_Document extract:_
-*-*-
Frequently asked questions for InfluxDB Enterprise
Log errors
- Why am I seeing a
503 Service Unavailable
error in my meta node logs? - Why am I seeing a
409
error in some of my data node logs? - Why am I seeing
hinted handoff queue not empty
errors in my data node logs? - Why am I seeing
error writing count stats ...: partial write
errors in my data node logs? - Why am I seeing
queue is full
errors in my data node logs? - Why am I seeing
unable to determine if "hostname" is a meta node
when I try to add a meta node withinfluxd-ctl join
?
Other
Where can I find InfluxDB Enterprise logs?
On systemd operating systems service logs can be accessed using the journalctl
command.
Meta: journalctl -u influxdb-meta
Data : journalctl -u influxdb
Enterprise console: journalctl -u influx-enterprise
The journalctl
output can be redirected to print the logs to a text file. With systemd, log retention depends on the system’s journald settings.
Why am I seeing a 503 Service Unavailable
error in my meta node logs?
This is the expected behavior if you haven’t joined the meta node to the
cluster.
The 503
errors should stop showing up in the logs once you
join the meta node to the cluster.
Why am I seeing a 409
error in some of my data node logs?
When you create a
Continuous Query (CQ)
on your cluster every data node will ask for the CQ lease.
Only one data node can accept the lease.
That data node will have a 200
in its logs.
All other data nodes will be denied the lease and have a 409
in their logs.
This is the expected behavior.
Log output for a data node that is denied the lease:
[meta-http] 2016/09/19 09:08:53 172.31.4.132 - - [19/Sep/2016:09:08:53 +0000] GET /lease?name=continuous_querier&node_id=5 HTTP/1.2 409 105 - InfluxDB Meta Client b00e4943-7e48-11e6-86a6-000000000000 380.542µs
Log output for the data node that accepts the lease:
[meta-http] 2016/09/19 09:08:54 172.31.12.27 - - [19/Sep/2016:09:08:54 +0000] GET /lease?name=continuous_querier&node_id=0 HTTP/1.2 200 105 - InfluxDB Meta Client b05a3861-7e48-11e6-86a7-000000000000 8.87547ms
Why am I seeing hinted handoff queue not empty
errors in my data node logs?
[write] 2016/10/18 10:35:21 write failed for shard 2382 on node 4: hinted handoff queue not empty
This error is informational only and does not necessarily indicate a problem in the cluster. It indicates that the node handling the write request currently has data in its local hinted handoff queue for the destination node. Coordinating nodes will not attempt direct writes to other nodes until the hinted handoff queue for the destination node has fully drained. New data is instead appended to the hinted handoff queue. This helps data arrive in chronological order for consistency of graphs and alerts and also prevents unnecessary failed connection attempts between the data nodes. Until the hinted handoff queue is empty this message will continue to display in the logs. Monitor the size of the hinted handoff queues with ls -lRh /var/lib/influxdb/hh
to ensure that they are decreasing in size.
-*-*-
Records:
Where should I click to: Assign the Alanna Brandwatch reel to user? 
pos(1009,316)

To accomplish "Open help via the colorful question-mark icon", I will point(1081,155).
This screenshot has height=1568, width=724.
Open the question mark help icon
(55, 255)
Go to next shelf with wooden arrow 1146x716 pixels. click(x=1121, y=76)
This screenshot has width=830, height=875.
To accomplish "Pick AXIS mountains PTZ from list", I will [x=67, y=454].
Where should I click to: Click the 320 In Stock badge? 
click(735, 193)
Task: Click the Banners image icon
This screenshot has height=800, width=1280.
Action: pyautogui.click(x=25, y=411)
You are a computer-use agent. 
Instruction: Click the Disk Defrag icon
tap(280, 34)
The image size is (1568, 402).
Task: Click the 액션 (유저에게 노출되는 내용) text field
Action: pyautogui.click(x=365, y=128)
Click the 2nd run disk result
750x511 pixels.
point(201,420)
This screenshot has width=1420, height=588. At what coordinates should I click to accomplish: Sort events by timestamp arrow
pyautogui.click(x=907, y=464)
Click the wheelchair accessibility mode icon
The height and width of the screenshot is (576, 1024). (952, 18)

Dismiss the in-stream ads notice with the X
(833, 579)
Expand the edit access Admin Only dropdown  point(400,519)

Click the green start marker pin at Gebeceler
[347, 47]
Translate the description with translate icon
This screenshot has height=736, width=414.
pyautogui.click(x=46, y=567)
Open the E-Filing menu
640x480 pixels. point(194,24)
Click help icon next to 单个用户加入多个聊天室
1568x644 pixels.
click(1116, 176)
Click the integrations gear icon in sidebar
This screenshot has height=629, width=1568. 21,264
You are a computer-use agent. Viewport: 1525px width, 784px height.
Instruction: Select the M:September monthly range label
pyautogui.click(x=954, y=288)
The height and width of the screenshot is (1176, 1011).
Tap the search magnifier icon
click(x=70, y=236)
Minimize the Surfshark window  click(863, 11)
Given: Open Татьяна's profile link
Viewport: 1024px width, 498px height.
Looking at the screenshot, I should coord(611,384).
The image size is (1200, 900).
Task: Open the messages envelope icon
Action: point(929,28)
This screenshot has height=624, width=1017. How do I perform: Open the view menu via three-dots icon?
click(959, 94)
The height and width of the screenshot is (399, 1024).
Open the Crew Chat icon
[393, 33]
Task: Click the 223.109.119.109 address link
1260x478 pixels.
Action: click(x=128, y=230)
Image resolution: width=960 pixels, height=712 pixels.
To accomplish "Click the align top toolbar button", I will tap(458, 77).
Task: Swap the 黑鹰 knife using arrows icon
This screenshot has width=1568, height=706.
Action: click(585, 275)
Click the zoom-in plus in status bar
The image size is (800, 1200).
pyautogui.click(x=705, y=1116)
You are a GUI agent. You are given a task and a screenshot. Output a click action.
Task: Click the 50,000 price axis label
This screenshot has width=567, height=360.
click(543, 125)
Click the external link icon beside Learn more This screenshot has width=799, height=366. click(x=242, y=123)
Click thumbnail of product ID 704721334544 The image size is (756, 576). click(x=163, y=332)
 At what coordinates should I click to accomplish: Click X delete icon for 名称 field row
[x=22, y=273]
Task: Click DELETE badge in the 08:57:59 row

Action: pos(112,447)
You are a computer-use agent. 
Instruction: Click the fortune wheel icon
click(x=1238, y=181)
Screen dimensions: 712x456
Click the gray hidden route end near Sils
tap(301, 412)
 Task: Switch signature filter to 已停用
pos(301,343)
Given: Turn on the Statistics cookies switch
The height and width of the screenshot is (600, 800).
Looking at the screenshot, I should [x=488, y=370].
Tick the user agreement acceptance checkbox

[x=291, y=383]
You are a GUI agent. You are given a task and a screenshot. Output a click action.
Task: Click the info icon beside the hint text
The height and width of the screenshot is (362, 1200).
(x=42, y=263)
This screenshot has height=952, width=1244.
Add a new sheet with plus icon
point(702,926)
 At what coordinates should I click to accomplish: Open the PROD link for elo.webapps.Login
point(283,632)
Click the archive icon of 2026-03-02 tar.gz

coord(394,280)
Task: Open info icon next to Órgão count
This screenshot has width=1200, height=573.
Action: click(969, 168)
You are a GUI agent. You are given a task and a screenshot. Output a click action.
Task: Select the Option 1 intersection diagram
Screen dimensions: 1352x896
-*-*-
_Tasks to complete:_
a. Answer these questions about the InfluxDB Enterprise FAQ:
(i) Which command displays the meta node logs on systemd systems?
(ii) Which status code appears in the logs of the data node that accepts the CQ lease?
(iii) Which command monitors the size of the hinted handoff queues?
b. Arrange these lines of the listing as a numbered list, leaving out blank lines: start at the line that has "Given: Open Татьяна's profile link" and end after the line that has "click(x=1238, y=181)".

_The replies:_
a.
(i) journalctl -u influxdb-meta
(ii) 200
(iii) ls -lRh /var/lib/influxdb/hh

b.
1. Given: Open Татьяна's profile link
2. Viewport: 1024px width, 498px height.
3. Looking at the screenshot, I should coord(611,384).
4. The image size is (1200, 900).
5. Task: Open the messages envelope icon
6. Action: point(929,28)
7. This screenshot has height=624, width=1017. How do I perform: Open the view menu via three-dots icon?
8. click(959, 94)
9. The height and width of the screenshot is (399, 1024).
10. Open the Crew Chat icon
11. [393, 33]
12. Task: Click the 223.109.119.109 address link
13. 1260x478 pixels.
14. Action: click(x=128, y=230)
15. Image resolution: width=960 pixels, height=712 pixels.
16. To accomplish "Click the align top toolbar button", I will tap(458, 77).
17. Task: Swap the 黑鹰 knife using arrows icon
18. This screenshot has width=1568, height=706.
19. Action: click(585, 275)
20. Click the zoom-in plus in status bar
21. The image size is (800, 1200).
22. pyautogui.click(x=705, y=1116)
23. You are a GUI agent. You are given a task and a screenshot. Output a click action.
24. Task: Click the 50,000 price axis label
25. This screenshot has width=567, height=360.
26. click(543, 125)
27. Click the external link icon beside Learn more This screenshot has width=799, height=366. click(x=242, y=123)
28. Click thumbnail of product ID 704721334544 The image size is (756, 576). click(x=163, y=332)
29.  At what coordinates should I click to accomplish: Click X delete icon for 名称 field row
30. [x=22, y=273]
31. Task: Click DELETE badge in the 08:57:59 row
32. Action: pos(112,447)
33. You are a computer-use agent. 
34. Instruction: Click the fortune wheel icon
35. click(x=1238, y=181)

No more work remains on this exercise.